Sir Jeoffry looked at her askance and rubbed his red chin.
“I wish thou hadst liked him, Clo,” he said, “and ye had both had fortunes to match. I love the fellow, and ye would have made a handsome pair.”
Mistress Clorinda laughed, sitting straight in her saddle, her fine eyes unblenching, though the sun struck them.
“We had fortunes to match,” she said—“I was a beggar and he was a spendthrift. Here comes Lord Dunstanwolde.”
And as the gentleman rode near, it seemed to his dazzled eyes that the sun so shone down upon her because she was a goddess and drew it from the heavens.
In the west wing of the Hall ’twas talked of between Mistress Wimpole and her charges, that a rumour of Sir John Oxon’s marriage was afloat.
“Yet can I not believe it,” said Mistress Margery; “for if ever a gentleman was deep in love, though he bitterly strove to hide it, ’twas Sir John, and with Mistress Clorinda.”
“But she,” faltered Anne, looking pale and even agitated—“she was always disdainful to him and held him at arm’s length. I—I wished she would have treated him more kindly.”
“’Tis not her way to treat men kindly,” said Mistress Wimpole.
But whether the rumour was true or false—and there were those who bestowed no credit upon it, and said it was mere town talk, and that the same things had been bruited abroad before—it so chanced that Sir John paid no visit to his relative or to Sir Jeoffry for several months. ’Twas heard once that he had gone to France, and at the French Court was making as great a figure as he had made at the English one, but of this even his kinsman Lord Eldershawe could speak no more certainly than he could of the first matter.

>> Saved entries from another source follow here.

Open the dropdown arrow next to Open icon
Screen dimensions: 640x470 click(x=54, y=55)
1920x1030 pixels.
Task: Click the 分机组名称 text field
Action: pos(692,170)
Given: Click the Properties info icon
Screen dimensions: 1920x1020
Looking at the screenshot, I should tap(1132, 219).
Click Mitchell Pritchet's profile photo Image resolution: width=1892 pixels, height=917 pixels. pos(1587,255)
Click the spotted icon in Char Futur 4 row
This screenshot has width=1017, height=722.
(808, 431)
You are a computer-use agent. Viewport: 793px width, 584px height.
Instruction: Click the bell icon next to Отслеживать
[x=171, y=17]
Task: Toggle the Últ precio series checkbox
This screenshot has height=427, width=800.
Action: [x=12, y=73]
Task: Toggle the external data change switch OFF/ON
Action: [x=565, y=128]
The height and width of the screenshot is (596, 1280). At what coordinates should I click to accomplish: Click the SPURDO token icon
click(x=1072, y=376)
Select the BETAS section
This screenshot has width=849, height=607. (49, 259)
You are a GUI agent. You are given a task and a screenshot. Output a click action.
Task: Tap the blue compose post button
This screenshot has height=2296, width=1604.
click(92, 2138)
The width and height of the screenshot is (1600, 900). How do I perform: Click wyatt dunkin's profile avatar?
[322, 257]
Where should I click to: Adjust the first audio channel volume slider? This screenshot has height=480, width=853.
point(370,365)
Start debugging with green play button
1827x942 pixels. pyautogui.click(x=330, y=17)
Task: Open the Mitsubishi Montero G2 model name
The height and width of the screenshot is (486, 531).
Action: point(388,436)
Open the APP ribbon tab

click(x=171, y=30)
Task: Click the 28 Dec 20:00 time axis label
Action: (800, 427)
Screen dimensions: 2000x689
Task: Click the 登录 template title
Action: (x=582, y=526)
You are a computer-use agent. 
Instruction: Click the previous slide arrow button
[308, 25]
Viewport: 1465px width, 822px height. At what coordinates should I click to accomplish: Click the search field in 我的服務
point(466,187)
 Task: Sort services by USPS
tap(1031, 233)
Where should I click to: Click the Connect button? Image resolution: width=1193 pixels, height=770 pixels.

The suit of my Lord of Dunstanwolde—if suit it was—during these months appeared to advance somewhat. All orders of surmises were made concerning it—that Mistress Clorinda had privately quarrelled with Sir John and sent him packing; that he had tired of his love-making, as ’twas well known he had done many times before, and having squandered his possessions and finding himself in open straits, must needs patch up his fortunes in a hurry with the first heiress whose estate suited him. But ’twas the women who said these things; the men swore that no man could tire of or desert such spirit and beauty, and that if Sir John Oxon stayed away ’twas because he had been commanded to do so, it never having been Mistress Clorinda’s intention to do more than play with him awhile, she having been witty against him always for a fop, and meaning herself to accept no man as a husband who could not give her both rank and wealth.